(A block of data)
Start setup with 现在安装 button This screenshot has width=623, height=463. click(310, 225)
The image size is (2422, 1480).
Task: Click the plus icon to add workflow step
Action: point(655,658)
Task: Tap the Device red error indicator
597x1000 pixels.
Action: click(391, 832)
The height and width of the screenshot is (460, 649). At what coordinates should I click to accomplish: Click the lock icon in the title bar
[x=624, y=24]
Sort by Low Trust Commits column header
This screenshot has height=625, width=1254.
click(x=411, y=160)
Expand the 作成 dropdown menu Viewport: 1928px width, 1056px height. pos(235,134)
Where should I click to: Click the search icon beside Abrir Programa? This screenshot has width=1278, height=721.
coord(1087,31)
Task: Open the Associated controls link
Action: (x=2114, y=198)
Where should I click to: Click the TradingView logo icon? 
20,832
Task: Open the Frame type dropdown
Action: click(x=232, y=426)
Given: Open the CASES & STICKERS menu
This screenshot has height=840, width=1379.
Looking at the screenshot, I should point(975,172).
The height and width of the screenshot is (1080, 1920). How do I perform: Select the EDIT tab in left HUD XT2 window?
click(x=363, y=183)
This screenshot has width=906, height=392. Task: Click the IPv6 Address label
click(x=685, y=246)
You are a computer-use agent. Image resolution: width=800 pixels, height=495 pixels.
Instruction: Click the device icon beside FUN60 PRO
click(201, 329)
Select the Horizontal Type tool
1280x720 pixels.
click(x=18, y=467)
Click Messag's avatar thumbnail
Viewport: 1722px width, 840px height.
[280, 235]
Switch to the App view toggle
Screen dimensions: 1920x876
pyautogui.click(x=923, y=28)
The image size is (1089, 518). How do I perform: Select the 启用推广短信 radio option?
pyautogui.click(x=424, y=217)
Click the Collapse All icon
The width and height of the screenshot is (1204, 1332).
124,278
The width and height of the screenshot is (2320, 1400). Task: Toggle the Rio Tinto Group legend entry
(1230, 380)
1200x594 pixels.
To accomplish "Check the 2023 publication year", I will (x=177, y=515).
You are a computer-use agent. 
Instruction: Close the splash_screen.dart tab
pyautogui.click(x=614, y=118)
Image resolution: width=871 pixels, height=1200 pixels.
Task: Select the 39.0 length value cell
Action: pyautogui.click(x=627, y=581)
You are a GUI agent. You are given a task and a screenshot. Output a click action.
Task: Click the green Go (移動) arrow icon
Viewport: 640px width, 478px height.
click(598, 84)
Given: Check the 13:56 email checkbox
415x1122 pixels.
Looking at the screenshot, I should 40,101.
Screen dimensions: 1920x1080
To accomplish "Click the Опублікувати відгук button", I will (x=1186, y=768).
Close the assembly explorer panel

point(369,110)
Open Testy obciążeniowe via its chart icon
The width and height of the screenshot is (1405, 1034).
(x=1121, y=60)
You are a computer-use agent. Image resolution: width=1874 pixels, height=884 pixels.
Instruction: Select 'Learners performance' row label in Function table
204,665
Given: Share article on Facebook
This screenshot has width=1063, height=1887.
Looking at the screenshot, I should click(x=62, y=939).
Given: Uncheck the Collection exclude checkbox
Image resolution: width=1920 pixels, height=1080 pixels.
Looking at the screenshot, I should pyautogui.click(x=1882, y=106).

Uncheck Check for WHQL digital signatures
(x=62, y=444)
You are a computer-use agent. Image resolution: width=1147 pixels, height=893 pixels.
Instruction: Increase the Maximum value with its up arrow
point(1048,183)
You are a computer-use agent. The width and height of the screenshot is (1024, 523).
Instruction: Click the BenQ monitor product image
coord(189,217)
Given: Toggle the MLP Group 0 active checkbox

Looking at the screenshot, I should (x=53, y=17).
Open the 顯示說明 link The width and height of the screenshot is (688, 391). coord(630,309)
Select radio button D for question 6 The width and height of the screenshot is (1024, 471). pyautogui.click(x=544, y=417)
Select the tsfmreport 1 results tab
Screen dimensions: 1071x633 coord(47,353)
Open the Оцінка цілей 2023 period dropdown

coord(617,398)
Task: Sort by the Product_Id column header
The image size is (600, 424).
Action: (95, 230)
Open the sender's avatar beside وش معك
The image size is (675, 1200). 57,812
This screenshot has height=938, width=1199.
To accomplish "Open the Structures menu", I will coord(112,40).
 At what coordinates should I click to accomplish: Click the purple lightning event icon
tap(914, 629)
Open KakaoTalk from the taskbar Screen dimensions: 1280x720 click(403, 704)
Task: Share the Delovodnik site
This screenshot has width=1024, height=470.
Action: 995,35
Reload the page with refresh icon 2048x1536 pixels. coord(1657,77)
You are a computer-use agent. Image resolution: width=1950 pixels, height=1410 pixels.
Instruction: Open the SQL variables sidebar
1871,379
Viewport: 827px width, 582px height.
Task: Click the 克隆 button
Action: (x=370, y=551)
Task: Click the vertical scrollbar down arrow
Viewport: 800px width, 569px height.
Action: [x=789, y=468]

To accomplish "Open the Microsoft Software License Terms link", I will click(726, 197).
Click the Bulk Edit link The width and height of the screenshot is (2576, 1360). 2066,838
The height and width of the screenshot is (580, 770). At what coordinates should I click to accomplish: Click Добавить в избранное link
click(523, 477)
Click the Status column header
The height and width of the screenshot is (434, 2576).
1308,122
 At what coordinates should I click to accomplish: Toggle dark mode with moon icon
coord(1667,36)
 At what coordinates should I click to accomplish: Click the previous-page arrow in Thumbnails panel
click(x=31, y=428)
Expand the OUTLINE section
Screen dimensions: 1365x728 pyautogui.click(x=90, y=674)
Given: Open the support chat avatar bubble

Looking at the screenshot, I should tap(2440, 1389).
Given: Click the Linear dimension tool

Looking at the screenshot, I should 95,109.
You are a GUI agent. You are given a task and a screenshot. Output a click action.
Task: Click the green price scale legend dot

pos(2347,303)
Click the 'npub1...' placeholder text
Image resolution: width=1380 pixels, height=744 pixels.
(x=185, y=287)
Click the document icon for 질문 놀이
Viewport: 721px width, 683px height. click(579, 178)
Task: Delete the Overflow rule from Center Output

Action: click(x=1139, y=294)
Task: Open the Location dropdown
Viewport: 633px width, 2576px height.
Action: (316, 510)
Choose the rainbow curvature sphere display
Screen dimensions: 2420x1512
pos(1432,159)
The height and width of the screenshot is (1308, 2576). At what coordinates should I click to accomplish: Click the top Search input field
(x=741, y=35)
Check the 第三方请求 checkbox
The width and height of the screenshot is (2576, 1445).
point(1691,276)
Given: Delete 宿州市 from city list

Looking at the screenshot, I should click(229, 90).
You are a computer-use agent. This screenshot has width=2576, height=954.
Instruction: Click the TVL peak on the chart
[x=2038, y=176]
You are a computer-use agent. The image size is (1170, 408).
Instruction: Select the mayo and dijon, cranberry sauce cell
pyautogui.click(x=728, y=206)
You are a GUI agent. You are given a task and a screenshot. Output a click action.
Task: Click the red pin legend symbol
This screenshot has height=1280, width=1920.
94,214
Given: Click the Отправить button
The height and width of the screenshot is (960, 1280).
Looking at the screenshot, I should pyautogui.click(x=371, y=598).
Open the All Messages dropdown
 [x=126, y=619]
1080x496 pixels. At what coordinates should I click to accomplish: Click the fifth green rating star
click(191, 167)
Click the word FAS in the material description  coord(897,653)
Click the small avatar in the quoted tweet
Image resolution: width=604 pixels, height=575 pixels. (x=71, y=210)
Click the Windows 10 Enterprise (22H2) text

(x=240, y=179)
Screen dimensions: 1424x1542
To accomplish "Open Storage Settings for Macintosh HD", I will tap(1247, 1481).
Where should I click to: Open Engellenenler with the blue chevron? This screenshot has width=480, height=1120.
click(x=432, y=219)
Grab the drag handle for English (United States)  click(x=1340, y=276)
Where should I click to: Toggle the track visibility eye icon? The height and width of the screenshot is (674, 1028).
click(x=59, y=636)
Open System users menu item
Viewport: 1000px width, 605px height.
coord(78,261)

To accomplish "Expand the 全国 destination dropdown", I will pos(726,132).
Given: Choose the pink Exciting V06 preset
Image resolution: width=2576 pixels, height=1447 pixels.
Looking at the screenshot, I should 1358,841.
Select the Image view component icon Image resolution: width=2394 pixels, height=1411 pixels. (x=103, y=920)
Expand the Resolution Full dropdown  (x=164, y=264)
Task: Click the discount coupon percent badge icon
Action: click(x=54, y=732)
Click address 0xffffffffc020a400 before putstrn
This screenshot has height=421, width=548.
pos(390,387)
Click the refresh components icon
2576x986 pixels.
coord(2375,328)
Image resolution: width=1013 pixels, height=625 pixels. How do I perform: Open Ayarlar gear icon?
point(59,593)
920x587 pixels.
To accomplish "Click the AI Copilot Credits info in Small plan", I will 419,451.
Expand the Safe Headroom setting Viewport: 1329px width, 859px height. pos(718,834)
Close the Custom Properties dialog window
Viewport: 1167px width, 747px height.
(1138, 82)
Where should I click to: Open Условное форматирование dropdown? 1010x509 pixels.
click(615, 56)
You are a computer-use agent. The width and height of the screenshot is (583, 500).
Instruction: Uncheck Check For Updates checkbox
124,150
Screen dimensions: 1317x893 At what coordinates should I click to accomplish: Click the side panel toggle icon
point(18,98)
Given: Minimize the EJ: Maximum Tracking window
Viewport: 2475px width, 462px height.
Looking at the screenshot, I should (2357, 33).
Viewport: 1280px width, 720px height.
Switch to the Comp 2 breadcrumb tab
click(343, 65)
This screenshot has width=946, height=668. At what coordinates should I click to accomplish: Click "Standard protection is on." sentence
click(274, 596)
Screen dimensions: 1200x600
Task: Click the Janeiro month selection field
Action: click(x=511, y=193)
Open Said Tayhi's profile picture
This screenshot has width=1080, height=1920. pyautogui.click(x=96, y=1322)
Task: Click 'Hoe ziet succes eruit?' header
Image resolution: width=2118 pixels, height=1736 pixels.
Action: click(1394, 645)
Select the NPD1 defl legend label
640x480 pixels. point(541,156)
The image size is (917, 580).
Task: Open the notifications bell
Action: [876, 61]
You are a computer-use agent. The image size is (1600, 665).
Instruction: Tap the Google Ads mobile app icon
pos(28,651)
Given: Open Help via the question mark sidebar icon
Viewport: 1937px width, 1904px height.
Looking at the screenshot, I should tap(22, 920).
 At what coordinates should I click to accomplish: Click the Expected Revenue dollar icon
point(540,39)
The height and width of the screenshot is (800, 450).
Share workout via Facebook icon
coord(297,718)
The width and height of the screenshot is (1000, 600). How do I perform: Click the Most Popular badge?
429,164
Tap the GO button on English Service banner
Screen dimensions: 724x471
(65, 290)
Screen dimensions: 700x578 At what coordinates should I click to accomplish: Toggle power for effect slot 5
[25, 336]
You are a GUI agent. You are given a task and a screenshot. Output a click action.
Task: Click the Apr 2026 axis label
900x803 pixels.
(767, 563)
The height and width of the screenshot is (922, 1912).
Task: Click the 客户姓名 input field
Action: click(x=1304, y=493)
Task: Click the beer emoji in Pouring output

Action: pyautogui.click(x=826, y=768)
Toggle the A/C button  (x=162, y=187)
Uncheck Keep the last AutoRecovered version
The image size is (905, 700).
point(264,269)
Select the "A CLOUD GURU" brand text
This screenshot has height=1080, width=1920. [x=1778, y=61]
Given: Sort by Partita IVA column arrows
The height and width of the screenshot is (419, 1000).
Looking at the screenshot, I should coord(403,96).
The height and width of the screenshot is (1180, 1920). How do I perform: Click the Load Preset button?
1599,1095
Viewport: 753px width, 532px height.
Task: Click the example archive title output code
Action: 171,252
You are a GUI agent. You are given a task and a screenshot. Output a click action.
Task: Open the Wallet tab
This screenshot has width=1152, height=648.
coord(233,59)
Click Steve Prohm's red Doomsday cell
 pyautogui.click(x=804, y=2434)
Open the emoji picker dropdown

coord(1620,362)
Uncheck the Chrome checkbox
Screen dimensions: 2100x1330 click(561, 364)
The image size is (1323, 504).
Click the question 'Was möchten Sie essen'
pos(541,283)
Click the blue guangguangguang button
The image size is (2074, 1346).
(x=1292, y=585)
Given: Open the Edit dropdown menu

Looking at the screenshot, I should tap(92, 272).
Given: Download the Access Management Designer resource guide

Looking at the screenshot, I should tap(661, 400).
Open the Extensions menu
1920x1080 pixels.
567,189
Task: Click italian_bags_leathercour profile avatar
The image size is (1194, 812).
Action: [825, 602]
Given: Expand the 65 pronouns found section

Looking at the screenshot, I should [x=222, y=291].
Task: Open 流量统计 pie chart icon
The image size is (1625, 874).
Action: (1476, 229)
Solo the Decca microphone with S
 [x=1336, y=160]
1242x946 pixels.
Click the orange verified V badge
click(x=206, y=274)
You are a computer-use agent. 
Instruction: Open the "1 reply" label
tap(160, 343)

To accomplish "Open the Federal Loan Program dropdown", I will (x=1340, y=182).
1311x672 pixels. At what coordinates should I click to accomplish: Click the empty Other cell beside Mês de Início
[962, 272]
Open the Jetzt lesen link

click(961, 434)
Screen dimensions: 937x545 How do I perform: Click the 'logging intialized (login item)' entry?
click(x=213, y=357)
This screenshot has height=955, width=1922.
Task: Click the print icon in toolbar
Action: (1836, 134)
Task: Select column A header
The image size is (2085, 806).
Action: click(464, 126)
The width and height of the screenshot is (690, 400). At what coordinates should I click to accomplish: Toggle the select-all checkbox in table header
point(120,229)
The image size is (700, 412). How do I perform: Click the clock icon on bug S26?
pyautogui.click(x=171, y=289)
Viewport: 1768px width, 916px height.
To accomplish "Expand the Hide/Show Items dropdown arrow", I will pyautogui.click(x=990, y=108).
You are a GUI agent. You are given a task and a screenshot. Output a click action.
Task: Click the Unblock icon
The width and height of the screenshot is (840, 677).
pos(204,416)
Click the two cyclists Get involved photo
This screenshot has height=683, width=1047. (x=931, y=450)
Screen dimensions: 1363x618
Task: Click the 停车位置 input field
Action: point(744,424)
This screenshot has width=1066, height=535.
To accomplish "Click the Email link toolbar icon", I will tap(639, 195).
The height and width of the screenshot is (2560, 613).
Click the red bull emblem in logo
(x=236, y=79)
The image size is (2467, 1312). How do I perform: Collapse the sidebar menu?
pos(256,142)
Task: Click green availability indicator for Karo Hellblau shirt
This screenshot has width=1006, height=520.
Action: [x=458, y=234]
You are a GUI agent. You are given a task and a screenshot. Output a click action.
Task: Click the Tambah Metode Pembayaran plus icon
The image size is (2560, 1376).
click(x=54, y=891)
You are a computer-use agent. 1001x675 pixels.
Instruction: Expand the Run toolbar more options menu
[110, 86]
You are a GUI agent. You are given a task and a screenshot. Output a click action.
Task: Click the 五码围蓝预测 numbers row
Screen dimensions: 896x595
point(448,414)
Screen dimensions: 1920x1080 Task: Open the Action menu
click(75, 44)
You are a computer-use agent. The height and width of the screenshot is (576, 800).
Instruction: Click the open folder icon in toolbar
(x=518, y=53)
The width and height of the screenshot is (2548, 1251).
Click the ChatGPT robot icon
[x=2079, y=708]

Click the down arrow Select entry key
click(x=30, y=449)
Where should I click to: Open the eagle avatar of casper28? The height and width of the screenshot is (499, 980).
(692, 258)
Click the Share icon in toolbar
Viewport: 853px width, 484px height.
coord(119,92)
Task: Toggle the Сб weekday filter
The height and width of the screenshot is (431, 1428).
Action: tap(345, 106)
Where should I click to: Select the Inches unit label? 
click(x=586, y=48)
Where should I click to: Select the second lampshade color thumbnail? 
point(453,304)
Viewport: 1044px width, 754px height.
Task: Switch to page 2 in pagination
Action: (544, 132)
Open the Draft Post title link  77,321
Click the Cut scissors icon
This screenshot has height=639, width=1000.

> [STATED GOAL]
Rewrite the lines of the material above, starting with the line that contains "Click the 'npub1...' placeholder text" and going on through the line that contains "Action: (316, 510)". Substitute "Language" for "Location" and leave everything else unchanged.

> [FINISHED EXERCISE]
Click the 'npub1...' placeholder text
Image resolution: width=1380 pixels, height=744 pixels.
(x=185, y=287)
Click the document icon for 질문 놀이
Viewport: 721px width, 683px height. click(579, 178)
Task: Delete the Overflow rule from Center Output

Action: click(x=1139, y=294)
Task: Open the Language dropdown
Viewport: 633px width, 2576px height.
Action: (316, 510)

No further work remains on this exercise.